Mizuho Financial shares plunged 5.7 percent to 531,000 yen, their biggest decline in two months, at the 3 p.m. market close in Tokyo. Shinko Securities Co., slated to become the bank's main brokerage arm, fell 5.5 percent.
Mizuho Securities Co. may have losses totaling more than 100 billion yen ($888 million) on investments in securities linked to subprime U.S. mortgages, Nikkei reported, without saying where it obtained the information. That would be more than triple the 31.1 billion yen valuation loss for the six months to Sept. 30 that Mizuho Securities reported last month.
``A delay won't have any impact because this is consolidation within the financial group and each already operates properly,'' said Toyoki Sameshima, a Tokyo-based analyst at Morgan Stanley.
Mizuho and Shinko denied they are considering a delay.
``We started reviewing the merger ratio. Nothing has been decided about any delay,'' said Masako Shiono, a Tokyo-based spokeswoman at Mizuho Financial. The bank called the 100 billion yen figure ``speculation,'' in a statement on its Web site.
Shinko spokesman Norimitsu Otsubo also said there's been no agreement on a delay. Toshimitsu Okano, a spokesman at Mizuho Securities, didn't return calls made to his office.
Value Lost
Japan's five biggest banks, including Mizuho and larger Mitsubishi UFJ Financial Group Inc., lost an average 27 percent of market value in the past three months as the credit rout that's hurt Citigroup Inc., Merrill Lynch & Co. and UBS AG infected the nation's lenders.
Citigroup this week said losses from subprime-related assets may rise to $11 billion. Shares of the biggest U.S. bank slumped to a four-year low in New York last week after CIBC World Markets and Morgan Stanley recommended investors sell its shares.
Credit-default swaps on bonds of Citigroup, Wachovia Corp. and Morgan Stanley are trading at the highest in at least five years on speculation the biggest U.S. banks may be forced to write down more subprime assets.
``There are no buyers out there for anything related to subprime,'' said Masahiko Nakatani, who help manage $655 million at STB Asset Management Co. in Tokyo. ``It wouldn't surprise me if Japanese financial institutions come out with additional subprime-related losses.''
Seeking Fees
Japan's banks are integrating securities units to compete with Nomura Holdings Inc. and Daiwa Securities Group Inc. for a bigger share of 3 trillion yen in fees brokerages in the world's second-biggest equities market earned in the past fiscal year.
Mitsubishi UFJ announced plans last year to make its brokerage unit wholly owned. Sumitomo Mitsui Financial Group Inc., Japan's third-largest bank, took full ownership last year of unit SMBC Friend Securities Co.

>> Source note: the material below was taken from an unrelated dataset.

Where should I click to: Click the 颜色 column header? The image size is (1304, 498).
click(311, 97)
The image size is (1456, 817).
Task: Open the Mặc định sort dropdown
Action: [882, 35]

Merging Shinko with Mizuho Securities would create a firm with more than 6,000 employees and 97 offices nationwide, and combined revenue of 600 billon yen, surpassing Citigroup Inc.'s Nikko Cordial Corp. as Japan's third-biggest brokerage. It would have market value of 1.26 trillion yen, based on Shinko's share price when the deal was announced.
Mizuho Financial said on Nov. 5 it was reviewing a takeover plan under which Mizuho Securities stockholders would receive 343 Shinko shares for each of their shares, turning Shinko, 25 percent owned by Mizuho, into the group's main brokerage unit.